RECORDED DATA below:

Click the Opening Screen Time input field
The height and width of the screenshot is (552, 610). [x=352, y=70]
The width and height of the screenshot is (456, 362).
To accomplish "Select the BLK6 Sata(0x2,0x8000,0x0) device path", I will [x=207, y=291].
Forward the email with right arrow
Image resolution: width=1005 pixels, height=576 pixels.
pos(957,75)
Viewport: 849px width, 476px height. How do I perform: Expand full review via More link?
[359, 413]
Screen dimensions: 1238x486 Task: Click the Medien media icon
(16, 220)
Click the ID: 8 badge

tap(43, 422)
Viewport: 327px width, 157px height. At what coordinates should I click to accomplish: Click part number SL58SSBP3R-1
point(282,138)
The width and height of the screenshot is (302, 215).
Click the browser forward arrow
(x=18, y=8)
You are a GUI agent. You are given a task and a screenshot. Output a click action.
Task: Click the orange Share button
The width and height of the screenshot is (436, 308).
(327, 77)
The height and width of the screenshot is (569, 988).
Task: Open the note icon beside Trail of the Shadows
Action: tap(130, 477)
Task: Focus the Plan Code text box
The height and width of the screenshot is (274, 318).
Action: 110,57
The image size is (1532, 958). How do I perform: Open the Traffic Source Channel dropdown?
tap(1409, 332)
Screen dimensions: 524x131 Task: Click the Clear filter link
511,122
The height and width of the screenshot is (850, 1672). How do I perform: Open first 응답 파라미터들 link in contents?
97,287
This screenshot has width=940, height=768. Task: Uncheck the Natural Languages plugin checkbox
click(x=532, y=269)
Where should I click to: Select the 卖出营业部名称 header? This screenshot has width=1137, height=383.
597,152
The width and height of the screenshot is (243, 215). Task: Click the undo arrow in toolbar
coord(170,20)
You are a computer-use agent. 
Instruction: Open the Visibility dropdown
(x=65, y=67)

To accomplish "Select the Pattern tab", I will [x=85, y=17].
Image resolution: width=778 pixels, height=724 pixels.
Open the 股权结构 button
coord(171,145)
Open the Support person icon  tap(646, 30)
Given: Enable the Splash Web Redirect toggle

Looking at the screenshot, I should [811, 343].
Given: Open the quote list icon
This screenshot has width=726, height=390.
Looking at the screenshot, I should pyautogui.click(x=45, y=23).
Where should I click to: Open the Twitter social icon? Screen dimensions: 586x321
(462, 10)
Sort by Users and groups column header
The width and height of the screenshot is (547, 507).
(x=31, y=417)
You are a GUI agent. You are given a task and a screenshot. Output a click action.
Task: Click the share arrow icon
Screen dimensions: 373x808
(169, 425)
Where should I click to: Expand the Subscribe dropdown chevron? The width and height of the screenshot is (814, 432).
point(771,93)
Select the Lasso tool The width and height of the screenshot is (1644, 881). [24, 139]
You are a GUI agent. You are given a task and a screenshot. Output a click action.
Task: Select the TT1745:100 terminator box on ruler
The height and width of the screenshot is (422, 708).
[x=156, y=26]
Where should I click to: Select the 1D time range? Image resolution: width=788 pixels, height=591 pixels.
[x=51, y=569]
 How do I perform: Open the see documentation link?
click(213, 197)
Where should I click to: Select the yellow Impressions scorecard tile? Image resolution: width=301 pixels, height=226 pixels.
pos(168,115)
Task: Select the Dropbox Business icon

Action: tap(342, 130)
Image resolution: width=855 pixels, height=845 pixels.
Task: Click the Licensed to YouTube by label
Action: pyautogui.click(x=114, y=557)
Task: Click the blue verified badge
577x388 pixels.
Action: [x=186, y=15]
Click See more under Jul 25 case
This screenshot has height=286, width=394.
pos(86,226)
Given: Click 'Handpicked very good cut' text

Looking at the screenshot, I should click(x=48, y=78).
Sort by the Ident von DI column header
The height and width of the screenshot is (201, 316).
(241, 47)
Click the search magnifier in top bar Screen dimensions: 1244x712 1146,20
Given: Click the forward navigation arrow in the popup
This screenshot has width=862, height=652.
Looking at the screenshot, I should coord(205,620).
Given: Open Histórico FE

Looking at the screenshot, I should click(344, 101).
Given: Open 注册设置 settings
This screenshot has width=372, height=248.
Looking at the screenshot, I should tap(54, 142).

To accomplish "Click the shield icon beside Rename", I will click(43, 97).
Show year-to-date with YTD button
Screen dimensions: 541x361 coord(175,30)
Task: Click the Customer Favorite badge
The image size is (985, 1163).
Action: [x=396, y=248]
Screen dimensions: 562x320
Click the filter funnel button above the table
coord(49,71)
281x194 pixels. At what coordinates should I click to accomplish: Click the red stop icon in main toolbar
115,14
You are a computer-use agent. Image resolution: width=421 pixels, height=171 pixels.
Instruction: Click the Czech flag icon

End of RECORDED DATA.

EXERCISE REQUIREMENTS: In the records above, find every line containing the word "computer" and show it.

ANSWER AREA:
You are a computer-use agent. 
You are a computer-use agent. Image resolution: width=421 pixels, height=171 pixels.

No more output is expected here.